Mailing-List: contact dev-help@manifoldcf.apache.org; run by ezmlm
Precedence: bulk
Reply-To: dev@manifoldcf.apache.org
Received-SPF: pass (athena.apache.org: domain of daddywri@gmail.com designates
 209.85.160.176 as permitted sender)
MIME-Version: 1.0
In-Reply-To: 
 <CAB-fSbxp=3ButVrjF=sCX548eX0m8r5oWLJHbMWBi+qva2VwUA@mail.gmail.com>
References: 
 <CALUFAGAqwueALhmiVdZo6YF3A=y9mh+nteY1VBaNFA70U1EMoQ@mail.gmail.com>
	<CAKoYS6Kf4Sn9VNUzkBsQW9-pbfO9Y20J+Fwv6116OpGt+16bbQ@mail.gmail.com>
	<CALUFAGBDoVaiUtbxQks3ygpGW66XzLtrXvKeEQj6sYppUiJpZQ@mail.gmail.com>
	<CAB-fSbxp=3ButVrjF=sCX548eX0m8r5oWLJHbMWBi+qva2VwUA@mail.gmail.com>
Date: Mon, 10 Nov 2014 09:44:11 -0500
Message-ID: 
 <CALUFAGC4n0jmG8a0xQgNCXf8AsXryX0XmDbR_hkq0+Bw0DEA5w@mail.gmail.com>
Subject: Re: Scaling in MCF
From: Karl Wright <daddywri@gmail.com>
To: dev <dev@manifoldcf.apache.org>
Content-Type: multipart/alternative; boundary=001a1137fe5a2428af0507823273

--001a1137fe5a2428af0507823273
Content-Type: text/plain; charset=UTF-8

Hi Alessandro,

bq. is there any parallelism in the indexing process?

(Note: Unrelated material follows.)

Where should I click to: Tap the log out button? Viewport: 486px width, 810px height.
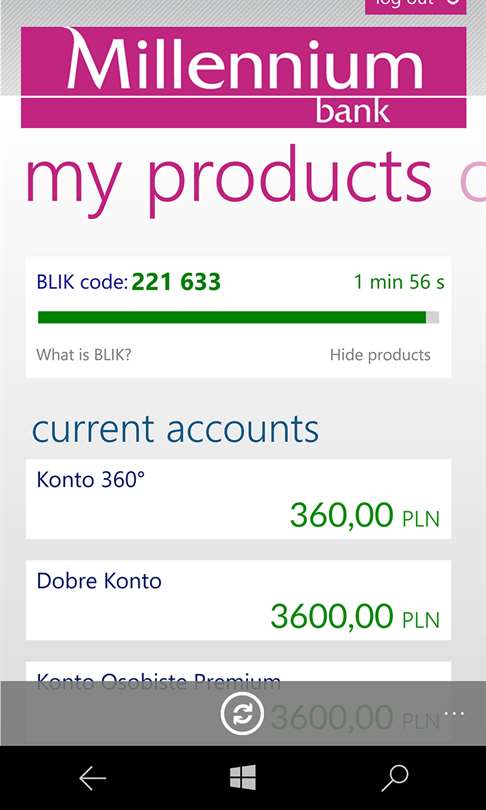click(416, 5)
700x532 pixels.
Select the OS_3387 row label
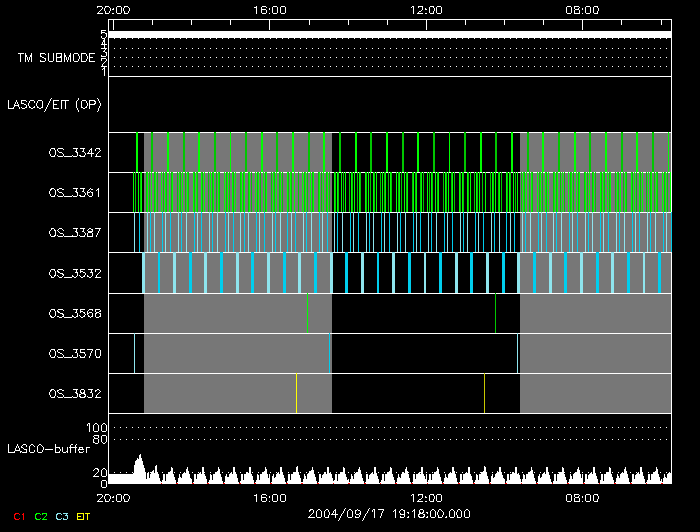coord(73,232)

Yes, it is highly parallel.  Many man-years of effort have gone into making
sure there are no bottlenecks in document processing and indexing.

bq. Are each row indexed sequentially from a datasource ? Are jobs
occurring parallelly across different data sources?

You should read the architecture chapters of MCF in Action.  Short answer:
there is no ordering, and worker threads handle documents from multiple
jobs.

bq. Manifold is really slow in Indexing Gb of Data ( simply crawling from
windows shares or Alfresco).

For Windows shares, the bottleneck is very likely to be Windows itself, and
you can't improve that by increasing parallelism, because Windows servers
will fall over and die if you try.  We recommend, in fact, throttling JCIFS
connections heavily to prevent that from occurring.

For Alfresco, I have noted from others that Alfresco is often also a
bottleneck.  I believe that people tend to severely under-resource their
Alfresco instances.  You may get better results if you give more memory to
your instance.

In both cases I highly recommend getting a couple of thread dumps during
crawling.  This is crude but very helpful in determining where the
bottleneck in fact lies.  If it is the repository, as I suspect in your
case, then you cannot improve things by tweaking MCF in any way.

bq. Thinking something like SolrCloud is for Solr, for Manifold...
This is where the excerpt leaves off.